=== Entries shown ===
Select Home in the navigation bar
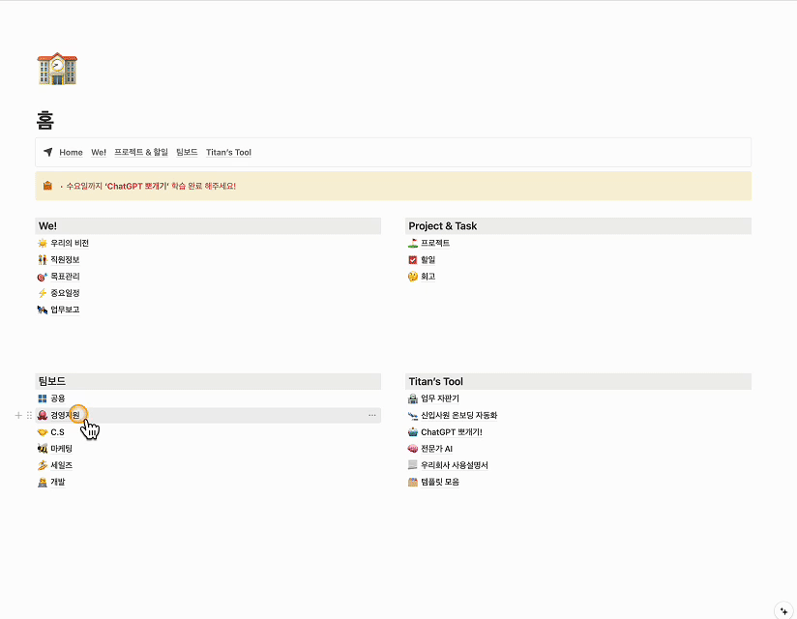The height and width of the screenshot is (619, 797). click(71, 153)
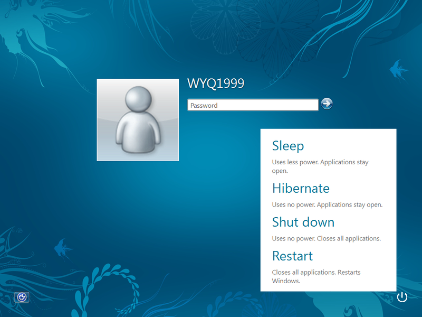The image size is (422, 317).
Task: Click Shut down to power off the computer
Action: tap(303, 222)
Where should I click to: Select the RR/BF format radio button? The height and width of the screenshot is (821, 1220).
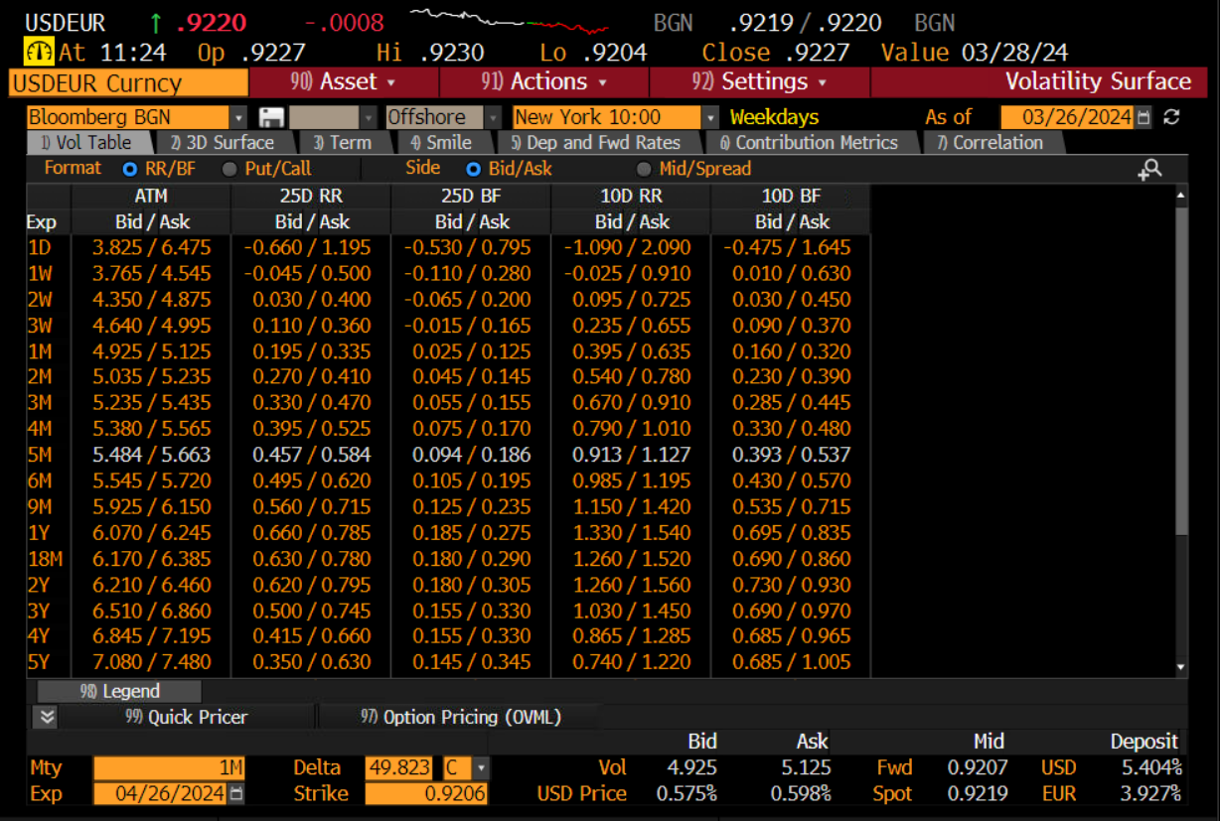[129, 169]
===
What to work on:
Repeat every record precisely. Any picture among them stays out of the copy.

Solution to the problem:
Select Home in the navigation bar
The height and width of the screenshot is (619, 797). click(71, 153)
The image size is (422, 317).
Task: Click Shut down to power off the computer
Action: tap(303, 222)
Where should I click to: Select the RR/BF format radio button? The height and width of the screenshot is (821, 1220).
[129, 169]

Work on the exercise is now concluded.